Despite all that, this trade offers the Vikings’ a perfect opportunity, considering their already turbulent 2010. Here is a chance to start over, split the screen, create a before and after snapshot. Will they?  


Wow, did this one get a whole lot harder for the Jets. Before the Moss trade, it had all the earmarks of an easy win.

Yes, it’s possible that the Vikings could present problems to New York defensively, and Adrian Peterson is a force capable of taking over any game he is involved in. But the Jets still would have been an easy pick, considering how well they have been playing, how convincingly they stuffed the Bills’ underrated set of running-backs, in addition to having a rabid home crowd behind them. Favre would be pressured relentlessly, forced into a few predictable mistakes, and… scene.

Sanchez and Woody
Sanchez will need the offensive line to step up and protect him against a tough Vikings front seven.

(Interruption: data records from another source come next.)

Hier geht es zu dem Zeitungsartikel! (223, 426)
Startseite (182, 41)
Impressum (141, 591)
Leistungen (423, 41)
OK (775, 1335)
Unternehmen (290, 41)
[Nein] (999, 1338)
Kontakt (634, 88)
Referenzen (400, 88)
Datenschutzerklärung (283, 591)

Moss throws everyone a curveball.

For instance, now the Vikings could go to a max protect scheme and still make a big play. Now Shiancoe may be less accounted for. So long Favre isn’t gun-slinging interceptions all over the joint; the Vikings will be right in this game.

Meanwhile, the Jets, at least offensively, may be in for the slightest of letdowns, which could ruin their night. How long will Mark Sanchez remain interception free? Will Tomlinson really maintain this pace? Holmes is a fantastic addition, and makes this one all the more tougher to call. That pro is liable to corral eight catches his first game back. He’s that good. Not to mention the rest of the returning Jets, including pass rushing specialist Calvin Pace.

Because the Vikings are desperate, and Peterson is arriving into the New Meadowlands fresh off a bye, I’ll go Minnesota, halting a Jets comeback in the fourth quarter.